START PROVIDED DATA

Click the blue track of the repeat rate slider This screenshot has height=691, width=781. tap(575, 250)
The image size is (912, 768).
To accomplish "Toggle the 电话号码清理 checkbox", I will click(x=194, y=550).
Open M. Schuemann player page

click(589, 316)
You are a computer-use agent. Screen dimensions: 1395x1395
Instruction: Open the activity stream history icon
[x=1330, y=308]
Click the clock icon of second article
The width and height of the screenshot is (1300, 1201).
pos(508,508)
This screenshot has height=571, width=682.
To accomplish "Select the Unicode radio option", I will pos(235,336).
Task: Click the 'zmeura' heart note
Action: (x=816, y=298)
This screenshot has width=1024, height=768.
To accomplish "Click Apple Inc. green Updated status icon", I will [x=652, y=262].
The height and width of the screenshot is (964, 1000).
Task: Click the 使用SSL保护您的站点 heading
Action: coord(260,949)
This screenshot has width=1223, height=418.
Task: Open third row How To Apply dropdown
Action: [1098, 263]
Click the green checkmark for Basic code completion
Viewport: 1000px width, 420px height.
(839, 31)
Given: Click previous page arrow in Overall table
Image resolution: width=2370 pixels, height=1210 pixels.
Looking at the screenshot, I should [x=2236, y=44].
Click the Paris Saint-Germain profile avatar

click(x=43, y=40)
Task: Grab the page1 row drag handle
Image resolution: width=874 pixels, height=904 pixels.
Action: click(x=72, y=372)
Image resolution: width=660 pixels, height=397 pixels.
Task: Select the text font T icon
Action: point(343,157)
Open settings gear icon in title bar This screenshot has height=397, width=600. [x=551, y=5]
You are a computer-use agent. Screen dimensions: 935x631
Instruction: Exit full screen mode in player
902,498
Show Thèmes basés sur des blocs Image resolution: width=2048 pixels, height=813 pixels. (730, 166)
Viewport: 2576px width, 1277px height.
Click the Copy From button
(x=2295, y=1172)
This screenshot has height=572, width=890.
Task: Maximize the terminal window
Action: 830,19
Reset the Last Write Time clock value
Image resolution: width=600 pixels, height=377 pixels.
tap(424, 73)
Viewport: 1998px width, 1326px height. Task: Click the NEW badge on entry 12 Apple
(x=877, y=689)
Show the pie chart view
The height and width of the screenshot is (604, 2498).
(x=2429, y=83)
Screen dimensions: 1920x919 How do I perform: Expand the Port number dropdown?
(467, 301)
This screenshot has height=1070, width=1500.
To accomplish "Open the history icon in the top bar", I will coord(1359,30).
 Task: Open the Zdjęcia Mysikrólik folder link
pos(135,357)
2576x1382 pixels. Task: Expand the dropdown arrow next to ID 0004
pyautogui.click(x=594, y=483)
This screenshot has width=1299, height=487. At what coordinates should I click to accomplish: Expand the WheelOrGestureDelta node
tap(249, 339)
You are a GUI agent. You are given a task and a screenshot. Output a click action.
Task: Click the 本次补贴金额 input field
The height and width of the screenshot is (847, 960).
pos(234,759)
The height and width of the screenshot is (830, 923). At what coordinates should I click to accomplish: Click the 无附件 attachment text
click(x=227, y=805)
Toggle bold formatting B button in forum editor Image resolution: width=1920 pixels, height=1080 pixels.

END PROVIDED DATA

Copy verbatim the items above, from the first line through the line containing "Action: (x=816, y=298)", including that line.

• _ANSWER FOR THE TASK_
Click the blue track of the repeat rate slider This screenshot has height=691, width=781. tap(575, 250)
The image size is (912, 768).
To accomplish "Toggle the 电话号码清理 checkbox", I will click(x=194, y=550).
Open M. Schuemann player page

click(589, 316)
You are a computer-use agent. Screen dimensions: 1395x1395
Instruction: Open the activity stream history icon
[x=1330, y=308]
Click the clock icon of second article
The width and height of the screenshot is (1300, 1201).
pos(508,508)
This screenshot has height=571, width=682.
To accomplish "Select the Unicode radio option", I will pos(235,336).
Task: Click the 'zmeura' heart note
Action: (x=816, y=298)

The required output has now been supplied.